I really felt sorry for him as I watched him fold his small blanket up, and then lay his head down on it. It could give him much comfort on the concrete floor.

“I'll try to sneak you in a blanket and pillow later on, okay, Leo?” I let him know as I began to leave. He smiled at me in appreciation then closed his eyes.

I got back into the pool house and decided I fancied a nap. I ran upstairs and changed into my shorts and t-shirt. I then jumped into the bed and stretched out in the middle of it like a starfish. Ahhh, that feels so good, I was so used to being bear hugged each night by Tristan, he pulled me in really close to his chest like I was going to disappear into thin air if he didn't keep a hold of me. It was very suffocating, but it did make me feel very safe. It was strange that I hated it, but I also loved it at the same time.

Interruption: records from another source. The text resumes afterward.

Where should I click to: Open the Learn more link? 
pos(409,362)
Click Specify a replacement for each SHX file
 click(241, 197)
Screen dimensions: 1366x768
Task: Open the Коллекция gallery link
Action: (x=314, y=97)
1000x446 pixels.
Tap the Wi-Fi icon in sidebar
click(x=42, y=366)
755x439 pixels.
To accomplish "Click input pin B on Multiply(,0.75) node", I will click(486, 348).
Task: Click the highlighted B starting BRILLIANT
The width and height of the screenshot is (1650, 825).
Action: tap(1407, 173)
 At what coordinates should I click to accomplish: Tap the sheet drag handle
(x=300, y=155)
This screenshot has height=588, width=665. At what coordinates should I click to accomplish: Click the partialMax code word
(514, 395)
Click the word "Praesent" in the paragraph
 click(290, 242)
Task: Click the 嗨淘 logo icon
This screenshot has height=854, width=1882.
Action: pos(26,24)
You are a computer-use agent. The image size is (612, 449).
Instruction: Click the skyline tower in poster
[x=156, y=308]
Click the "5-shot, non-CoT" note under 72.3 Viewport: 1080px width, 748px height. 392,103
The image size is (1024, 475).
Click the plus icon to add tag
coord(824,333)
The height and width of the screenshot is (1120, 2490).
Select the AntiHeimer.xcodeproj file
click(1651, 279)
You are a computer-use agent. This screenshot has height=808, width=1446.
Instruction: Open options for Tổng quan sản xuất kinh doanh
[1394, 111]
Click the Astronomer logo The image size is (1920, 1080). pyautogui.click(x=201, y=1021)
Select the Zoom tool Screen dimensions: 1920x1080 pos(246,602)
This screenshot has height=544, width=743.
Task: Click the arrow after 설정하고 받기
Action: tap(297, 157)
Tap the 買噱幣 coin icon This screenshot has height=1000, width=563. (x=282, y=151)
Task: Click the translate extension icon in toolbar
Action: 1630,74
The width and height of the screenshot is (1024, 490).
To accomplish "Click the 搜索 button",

I began to drift off, when I suddenly heard my phone buzz on the bedside table, I was so nearly asleep, that I couldn't be bothered to look at it. If it's that important, they'll contact me back, I thought to myself. Darkness began to embrace me, and a peaceful silence filled my mind. Since being able to keep Balan out of my dreams, they had been so fun and happy. This dream was visions of Tristan and I in wolf form, running through meadows and chasing after our little pups. I was enjoying it so much, but I guess my subconscious knew that someone was in my bedroom and I began to slowly stir.

“Freya wake up! Who the fuck is Mason?” Tristan's voice boomed at me and instantly woke me from my peaceful slumber.